子宮内膜症の薬物療法
子宮内膜症の薬物療法とは?
子宮内膜症は、自然と治ることはほとんどなく、治療が必要な病気です。
月経の度に病状が進行していきますから、経過をよく観察しながら適切な治療を行なうことが必要となります。
「薬物療法」か「手術療法」による治療となりますが、どの治療法を行なっていくかは医師の判断や患者の希望によって決められます。
よほど病状が悪くない限り、大抵の場合は薬物療法からスタートします。薬物療法では、子宮内膜症特有の痛みを抑えるための薬が処方される他、ホルモン剤を用いて子宮内膜症の症状の改善が試みられます。
「薬物療法と手術療法、どちらがいいのだろう?」と考える人も少なくないようですが、どちらにもメリットとデメリットがあります。
薬物療法のメリットは、手術による身体への負担がかからないという点が一番だといえます。デメリットとしては、症状や子宮内膜症の病巣の場所によっては効果がみられないこともあるという点です。
ですから、大抵の場合は、身体への負担が少ない薬物療法をまずは試してみて、うまくいかなければ手術療法へと移行することが少なくありません。
子宮内膜症の薬物療法の種類とは?
薬物療法には大きく2つの方法があります。1つは痛みを和らげるための「対症療法」で、もう1つは子宮内膜症の進行を遅らせる目的でホルモン剤を用いた「ホルモン療法」が行なわれます。
子宮内膜症の対症療法は、鎮痛剤を処方して痛みを抑えるという方法で行なわれます。市販の痛み止めでは効果がなかったという人でも、婦人科で処方してもらった鎮痛剤で効果を実感できたという人もいます。
もし、子宮内膜症の症状が比較的軽く、痛みをコントロールすることが必要なだけだという場合は、この対症療法で様子をみるというのが一般的です。

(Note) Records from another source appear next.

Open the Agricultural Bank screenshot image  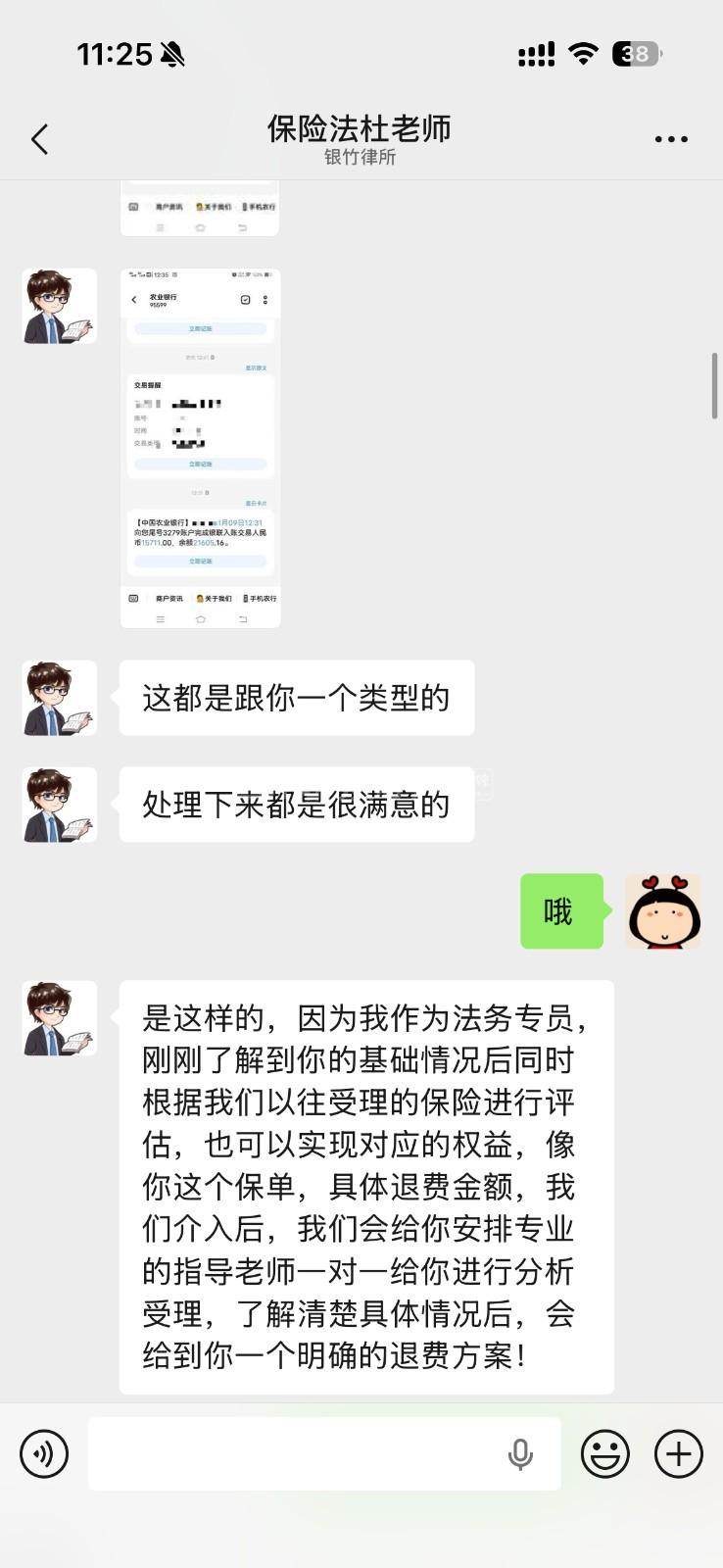point(200,448)
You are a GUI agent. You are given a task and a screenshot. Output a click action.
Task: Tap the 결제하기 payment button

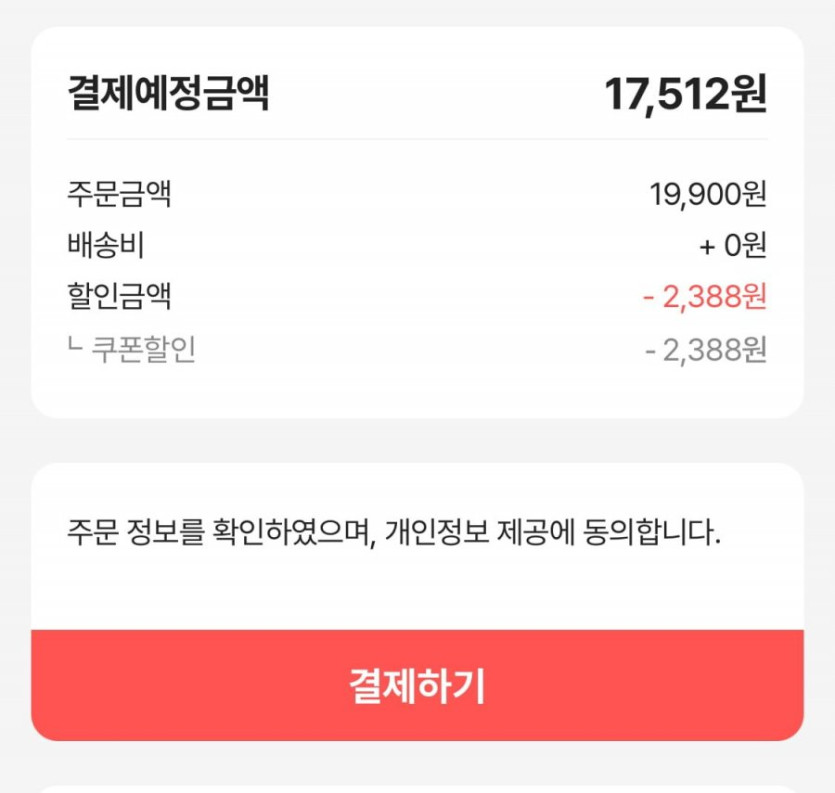coord(417,685)
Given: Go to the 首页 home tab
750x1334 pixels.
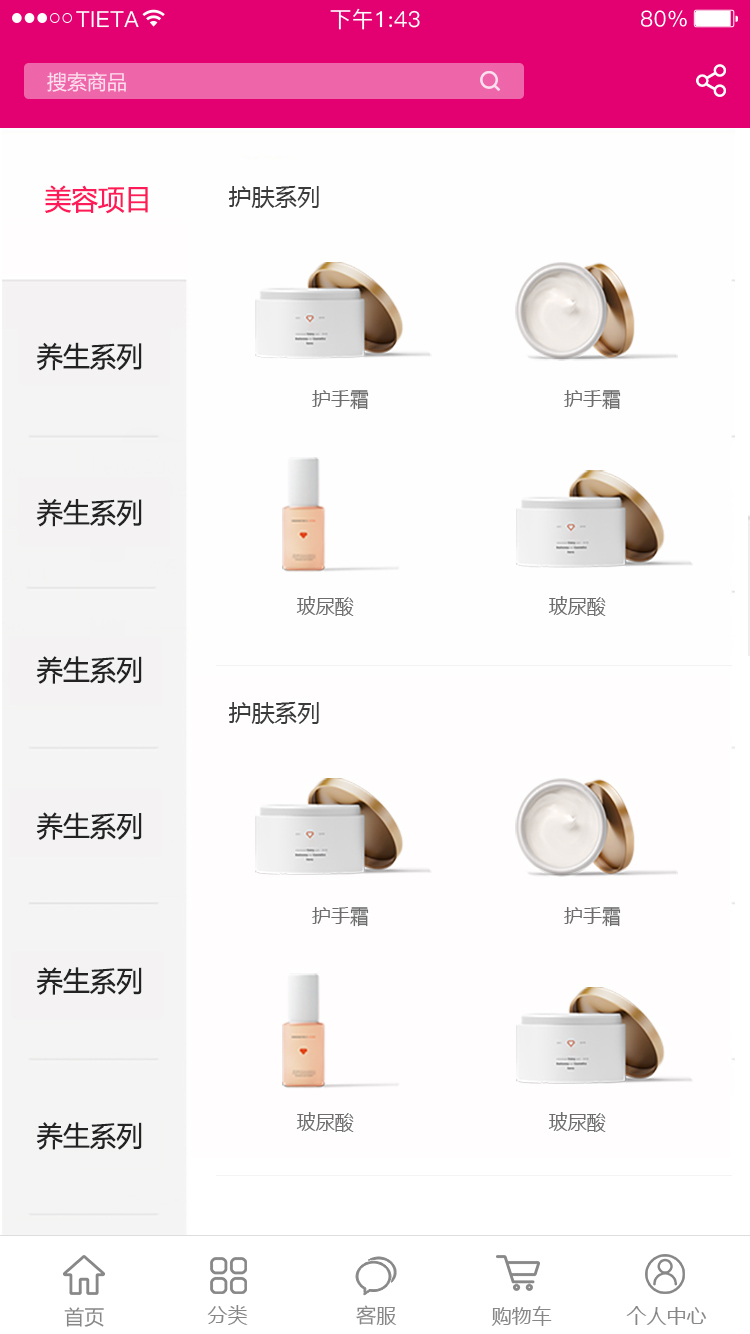Looking at the screenshot, I should pos(84,1290).
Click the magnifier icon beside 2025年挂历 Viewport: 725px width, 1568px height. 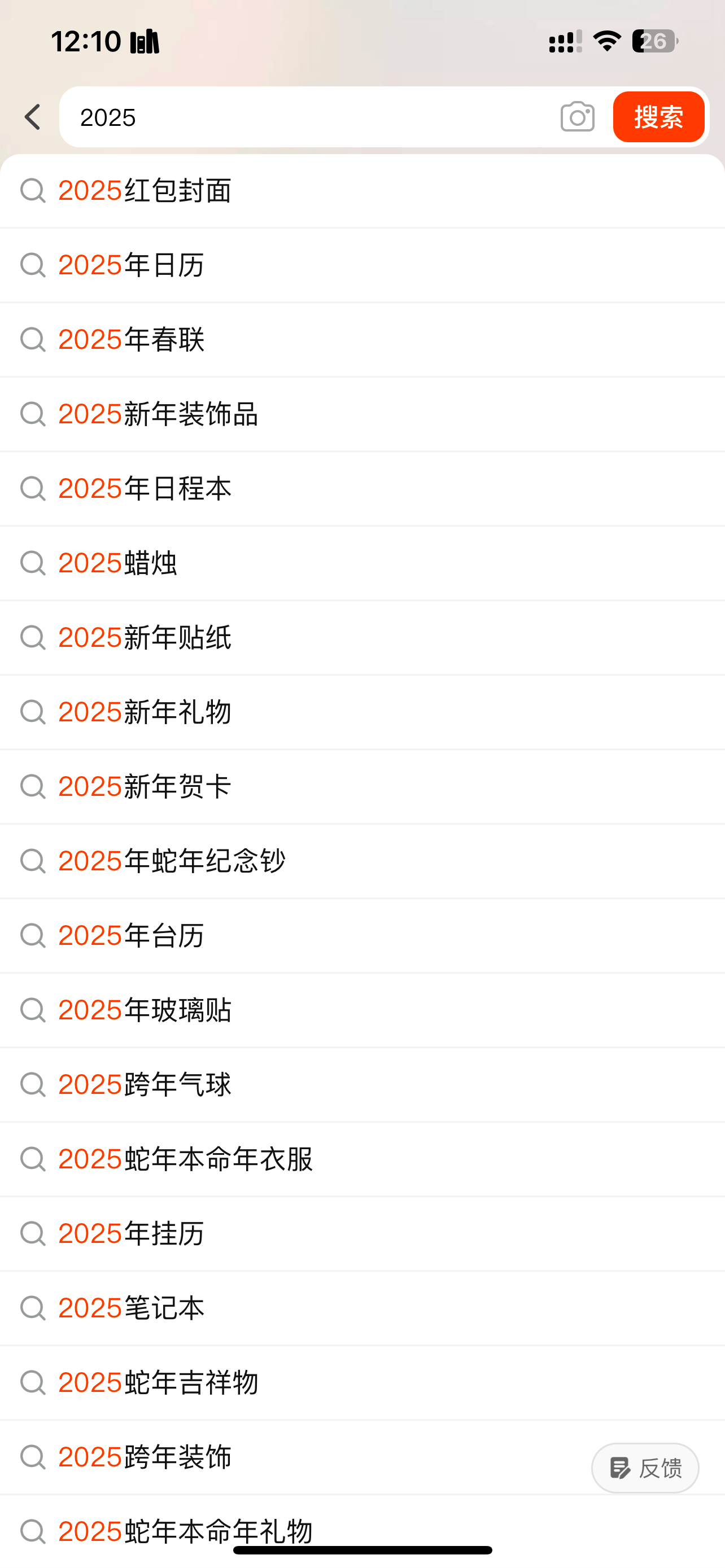click(x=32, y=1234)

ホルモン療法では、ホルモン剤を用いて女性ホルモンの分泌や働きをコントロールします。子宮内膜症の進行には女性ホルモンのエストロゲンが大きく関わっていることが分かっています。
ですから、ホルモン剤によって一時的に偽妊娠状態にしたり、また、偽閉経の状態にしたりすることでエストロゲンの分泌を抑え、それによって子宮内膜症の進行や症状を抑えるというのがこのホルモン療法の目指すところです。
比較的、子宮内膜症の症状が軽い場合は、まずは対症療法で様子をみて、それで効果がみられないという場合にホルモン療法を行なうというケースが多いようです。